The lock cylinder is a normal key-in-lever cylinder, but it’s mounted in a die-cast housing that clips into the main body of the lock. I suspect this allows for some inaccuracy when mounting the lock as there can be some play between the cylinder and touchscreen escutcheon. When the lock is mounted onto the door, two large screws connect the inside part of the lock with the die-cast housing through its two large holes, aligning the cylinder with the inside part of the lock.

The inside part of the lock (the “Interior Escutcheon”) basically has four parts: the die-cast body, a circuit board, a battery holder, and the motor assembly. It is held together with two types of screws: a slightly shorter one with a wider head, and a longer one with a narrower head. The circuit board is held to the back of the battery case with two short screws at the top left and middle right and one long one at the bottom left, which also holds the cable bracket in place. After the circuit board is removed, the motor assembly can be removed by undoing 4 long screws, and then the battery case can be removed with just one.

The thumb-turn is fixed to the lock body with a simple exterior circlip. The thumb-turn has a small ball-bearing and a spring that pushes it against the lock body, which has two small divots that make the lock “click” in place when locked. The thumb-turn also has a protrusion (it’s not really visible in the picture, but it’s there) that slides in a slot in the lock face and prevents it from turning more than 180 degrees.

The motor assembly is held together with a few plastic clips along the edge of its body. essentially consists of a DC motor driving the lock through a worm gear and further reduction gearing. The medium-sized plastic gear has a mechanism that allows the lock to turn independently of the motor while allowing the motor to turn the lock. It actually consists of three layers: the bottom has a cam in the middle that pushes a small metal disc held in place by the middle piece outwards against the top piece, which has several indentations that the magnet can go into, thus locking the bottom and top halves together. When the motor is not rotating, the metal disc, which is actually a magnet, is attracted inwards to the gear’s steel shaft, and disengages the top and bottom halves.

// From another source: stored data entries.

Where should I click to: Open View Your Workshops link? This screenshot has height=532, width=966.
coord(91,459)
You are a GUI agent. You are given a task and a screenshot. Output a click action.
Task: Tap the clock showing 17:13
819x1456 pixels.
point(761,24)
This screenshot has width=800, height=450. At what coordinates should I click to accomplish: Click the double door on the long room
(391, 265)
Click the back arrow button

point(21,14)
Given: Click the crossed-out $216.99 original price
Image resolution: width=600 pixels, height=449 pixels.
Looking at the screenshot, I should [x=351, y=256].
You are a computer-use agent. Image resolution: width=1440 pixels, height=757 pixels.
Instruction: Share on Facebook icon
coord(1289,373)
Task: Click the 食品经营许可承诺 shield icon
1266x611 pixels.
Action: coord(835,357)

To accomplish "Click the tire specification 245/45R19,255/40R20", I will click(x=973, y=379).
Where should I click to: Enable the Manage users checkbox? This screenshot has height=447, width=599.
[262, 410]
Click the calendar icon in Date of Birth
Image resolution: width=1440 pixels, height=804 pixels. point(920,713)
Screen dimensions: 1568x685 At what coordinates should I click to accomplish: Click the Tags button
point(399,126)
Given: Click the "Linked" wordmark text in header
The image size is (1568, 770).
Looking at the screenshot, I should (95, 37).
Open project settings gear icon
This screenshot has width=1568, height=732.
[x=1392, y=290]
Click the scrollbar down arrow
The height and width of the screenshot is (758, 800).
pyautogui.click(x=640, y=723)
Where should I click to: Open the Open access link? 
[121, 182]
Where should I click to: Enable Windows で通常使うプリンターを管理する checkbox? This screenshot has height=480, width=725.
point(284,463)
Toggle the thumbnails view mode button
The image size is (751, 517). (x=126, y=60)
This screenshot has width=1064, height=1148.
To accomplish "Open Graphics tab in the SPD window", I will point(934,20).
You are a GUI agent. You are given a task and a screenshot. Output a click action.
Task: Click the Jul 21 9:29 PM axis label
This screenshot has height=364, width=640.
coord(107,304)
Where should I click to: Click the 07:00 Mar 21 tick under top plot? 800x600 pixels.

The large plastic gear in the middle has two important parts: firstly, the black plastic part in the center has two semicircular projections that catch similarly shaped indentations on the inside of the gear. The projections are thrust outward by two springs, and when the torque on the gear is great enough (for example, when the lock becomes jammed), the projects are pushed inward and allow the gear to slip, preventing damage to the motor. The center part also has a magnet that is detected by three hall-effect sensors on the circuit board, allowing it to sense the lock’s position. When fully assembled, the motor assembly has holes that allow these sensors to poke in.

I’m not going to go over how the lock is installed because you can read about it in its instruction manual, available here. I do have one thing to note though: the company Yale has been making locks since 1868, but it has only recently gone into the field of electronics. As such, the electronics are somewhat less robust than the mechanical components and care must be taken not to pull on the wires too hard or something like that.